There's a data retrieval period of multiple hours [1]. That doesn't sound like they're just powering up a drive. It sounds like they're moving something around or doing some kind of linear read (as opposed to random-access). I'd bet on "a retrieval job fetches this stack of read-only media and connects it to the powered device, which loads it onto hard drives for quick download".

[1] "Retrieval jobs typically complete within 3-5 hours" - http://aws.amazon.com/glacier/faqs/


I've always thought that the deletion fee for <3 month old data was a way to limit "misuse of the service" - call it a detergent if you will - more than actually a way to recuperating costs. Because I guess the costs will be there no matter when you delete data


I still think it is possible to make the whole thing work using a tape library.


If the goal is to manage capital costs, I don't see how funding the development of an entirely new data storage hardware ecosystem is a reasonable answer. You control capital costs with commodity hardware, not cutting edge.

Yet that is what the author thinks Amazon is doing with BDXL.

So who's funding high-capacity optical storage? Hmm, can we think of a customer who ingests huge amounts of data, wants to keep it for a long time, and has no fear if funding cutting-edge product development? Yes: defense departments.


My friend Robin Harris wrote the original article.

A little off topic, but it seems really strange to me that Amazon is not transparent on the technology. Because of the high charge for fast reads, I tend to believe that the underlying storage is some form of media that gets mounted, perhaps like Facebook's bluray archival system.


Is data really so heterogeneous? How many files in your home directory are generic, with bit-exact duplicates existing in the home directories of many other users? And the remaining files, which are uniquely yours -- what percent of each of them consists of generic data, like file headers?


I have 100gb of gaming screencaptures. That data exists nowhere else (some people may have copies of the final cuts on youtube, but that's tiny in comparison); if you could store it as input data + game code you could compress it by a lot, but I highly doubt Amazon's that far ahead of mainline video encoding technology.

Other than that, I think the big culprit will be photos; everyone's family photos are different (the JPEG header is a tiny proportion of a modern 5MB photo) and that's one of the most popular things for people to back up on these kind of services.

Plenty of data is generic in the way you say, but plenty of it isn't. So I don't think there's any free lunch here.


Don't forget that S3 costs additional $0.12/GB for transfer out.

So either cheap VPSs or dedicated servers are still much cheaper if you don't want to deal with Glacier.


another question: what is the difference in power consumption between a HDD that's powered up but idle, and one that's being used to read from or write to?

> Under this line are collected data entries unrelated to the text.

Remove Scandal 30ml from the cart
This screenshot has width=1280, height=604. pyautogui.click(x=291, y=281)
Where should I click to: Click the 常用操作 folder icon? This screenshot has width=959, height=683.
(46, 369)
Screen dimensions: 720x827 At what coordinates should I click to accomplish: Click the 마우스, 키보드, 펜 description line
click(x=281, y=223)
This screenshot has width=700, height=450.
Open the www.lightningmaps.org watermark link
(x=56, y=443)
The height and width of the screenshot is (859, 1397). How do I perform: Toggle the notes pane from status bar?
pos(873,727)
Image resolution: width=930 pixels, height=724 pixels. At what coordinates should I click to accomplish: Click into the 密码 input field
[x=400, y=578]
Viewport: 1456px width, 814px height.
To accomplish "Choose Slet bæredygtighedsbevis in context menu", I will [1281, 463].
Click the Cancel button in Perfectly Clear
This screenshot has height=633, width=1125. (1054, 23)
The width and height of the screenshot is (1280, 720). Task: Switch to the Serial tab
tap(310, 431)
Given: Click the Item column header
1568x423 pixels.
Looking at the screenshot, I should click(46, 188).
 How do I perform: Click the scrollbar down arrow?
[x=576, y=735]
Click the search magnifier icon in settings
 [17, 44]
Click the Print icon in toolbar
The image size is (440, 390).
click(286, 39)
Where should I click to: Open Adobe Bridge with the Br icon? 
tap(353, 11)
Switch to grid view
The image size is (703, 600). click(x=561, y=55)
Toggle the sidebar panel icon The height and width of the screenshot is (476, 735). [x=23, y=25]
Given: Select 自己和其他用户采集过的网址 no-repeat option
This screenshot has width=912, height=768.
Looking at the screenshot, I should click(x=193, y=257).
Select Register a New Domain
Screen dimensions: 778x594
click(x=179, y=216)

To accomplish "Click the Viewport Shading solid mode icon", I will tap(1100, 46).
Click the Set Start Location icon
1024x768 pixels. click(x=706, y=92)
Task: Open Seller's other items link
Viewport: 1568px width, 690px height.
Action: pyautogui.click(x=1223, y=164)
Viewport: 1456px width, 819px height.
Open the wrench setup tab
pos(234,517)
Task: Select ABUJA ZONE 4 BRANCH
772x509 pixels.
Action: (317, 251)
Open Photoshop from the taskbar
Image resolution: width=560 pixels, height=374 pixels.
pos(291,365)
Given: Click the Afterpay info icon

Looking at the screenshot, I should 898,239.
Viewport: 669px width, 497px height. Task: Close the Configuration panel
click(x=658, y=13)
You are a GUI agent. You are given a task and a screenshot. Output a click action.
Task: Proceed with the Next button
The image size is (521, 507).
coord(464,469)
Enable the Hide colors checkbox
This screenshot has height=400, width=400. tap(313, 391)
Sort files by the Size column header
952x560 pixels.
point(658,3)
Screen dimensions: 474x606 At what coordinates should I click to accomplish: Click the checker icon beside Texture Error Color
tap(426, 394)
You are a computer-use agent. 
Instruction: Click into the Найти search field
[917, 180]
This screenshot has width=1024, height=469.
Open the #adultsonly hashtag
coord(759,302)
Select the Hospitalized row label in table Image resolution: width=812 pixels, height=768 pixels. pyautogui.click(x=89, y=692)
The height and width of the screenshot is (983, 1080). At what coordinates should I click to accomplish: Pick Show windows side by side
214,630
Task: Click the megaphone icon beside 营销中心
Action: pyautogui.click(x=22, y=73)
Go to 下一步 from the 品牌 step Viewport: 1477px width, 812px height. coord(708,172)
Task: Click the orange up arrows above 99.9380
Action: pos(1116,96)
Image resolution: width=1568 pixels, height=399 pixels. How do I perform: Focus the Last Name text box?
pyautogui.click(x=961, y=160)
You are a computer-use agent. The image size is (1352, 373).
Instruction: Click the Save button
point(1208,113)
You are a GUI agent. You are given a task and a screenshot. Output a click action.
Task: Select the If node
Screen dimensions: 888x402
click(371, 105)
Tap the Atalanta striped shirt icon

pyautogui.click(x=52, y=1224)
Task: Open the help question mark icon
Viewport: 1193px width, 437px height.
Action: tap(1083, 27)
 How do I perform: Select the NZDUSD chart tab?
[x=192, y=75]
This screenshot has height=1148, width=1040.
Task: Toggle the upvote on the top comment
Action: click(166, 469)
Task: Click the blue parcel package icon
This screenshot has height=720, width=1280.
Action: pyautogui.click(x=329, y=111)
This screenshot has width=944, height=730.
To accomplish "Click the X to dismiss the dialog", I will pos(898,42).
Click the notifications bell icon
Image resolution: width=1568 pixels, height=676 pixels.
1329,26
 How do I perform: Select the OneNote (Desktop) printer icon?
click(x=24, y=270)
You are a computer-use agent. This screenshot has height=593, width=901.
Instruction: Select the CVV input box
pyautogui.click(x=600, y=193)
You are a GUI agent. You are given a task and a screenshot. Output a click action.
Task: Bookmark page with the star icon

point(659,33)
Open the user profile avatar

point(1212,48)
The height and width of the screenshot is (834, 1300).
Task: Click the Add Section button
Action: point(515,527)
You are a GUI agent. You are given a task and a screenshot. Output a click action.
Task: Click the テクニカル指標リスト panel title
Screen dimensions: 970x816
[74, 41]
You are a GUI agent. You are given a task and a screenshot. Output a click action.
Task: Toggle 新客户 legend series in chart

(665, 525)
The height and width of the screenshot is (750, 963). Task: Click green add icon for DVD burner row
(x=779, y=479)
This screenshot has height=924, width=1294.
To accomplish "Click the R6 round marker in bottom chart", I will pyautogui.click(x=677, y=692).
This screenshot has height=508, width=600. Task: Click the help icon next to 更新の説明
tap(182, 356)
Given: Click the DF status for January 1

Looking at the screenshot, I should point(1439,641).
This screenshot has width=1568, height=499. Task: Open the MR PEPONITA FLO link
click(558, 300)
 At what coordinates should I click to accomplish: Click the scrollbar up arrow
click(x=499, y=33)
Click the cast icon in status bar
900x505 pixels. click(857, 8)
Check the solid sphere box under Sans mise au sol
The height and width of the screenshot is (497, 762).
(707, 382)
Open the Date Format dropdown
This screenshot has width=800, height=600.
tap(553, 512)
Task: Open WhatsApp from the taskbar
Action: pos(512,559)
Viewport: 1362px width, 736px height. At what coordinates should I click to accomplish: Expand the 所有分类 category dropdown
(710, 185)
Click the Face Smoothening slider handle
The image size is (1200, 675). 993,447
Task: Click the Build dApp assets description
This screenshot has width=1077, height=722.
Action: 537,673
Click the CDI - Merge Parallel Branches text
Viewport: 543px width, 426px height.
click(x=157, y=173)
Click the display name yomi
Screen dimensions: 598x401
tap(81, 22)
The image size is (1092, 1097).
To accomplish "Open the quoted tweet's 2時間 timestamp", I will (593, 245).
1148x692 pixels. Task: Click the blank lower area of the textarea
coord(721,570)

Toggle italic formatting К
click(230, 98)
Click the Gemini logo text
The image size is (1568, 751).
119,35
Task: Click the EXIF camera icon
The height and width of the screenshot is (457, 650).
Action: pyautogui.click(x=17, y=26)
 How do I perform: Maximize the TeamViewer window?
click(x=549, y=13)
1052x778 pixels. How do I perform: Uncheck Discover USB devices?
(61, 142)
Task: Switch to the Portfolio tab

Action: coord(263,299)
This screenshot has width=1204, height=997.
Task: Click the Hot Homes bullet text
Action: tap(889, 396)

As an aside, erasure codes allow you to reduce power consumption as the redundant fragments are only necessary for safety, not for regular retrieval. You don't need glacier to benefit from that. (But glacier might be an optimization of that strategy)


Most of the power is used to keep the drive spinning.


Don't forget that S3 costs additional $0.12/GB for transfer out.

Dedicated servers are still much cheaper than even Glacier.


question: how does Amazon's glacier relate to this? http://dl.acm.org/citation.cfm?id=1251214


It doesn't. Just coincidence.


Erm, isn't it getting a bit meta to have a post to respond to the comments on HN for a previous post of yours? Surely, that is exactly what the HN comments are for?


Robin's blog post is not only to respond to HN comments (as you may noticed, he addresses an observation made by another commenter on his own blog).

And he not only responds to the comments, but adds plenty of other information and reasons why he suspects optical media is used by Glacier.

So no, I don't see anything "meta" about this post.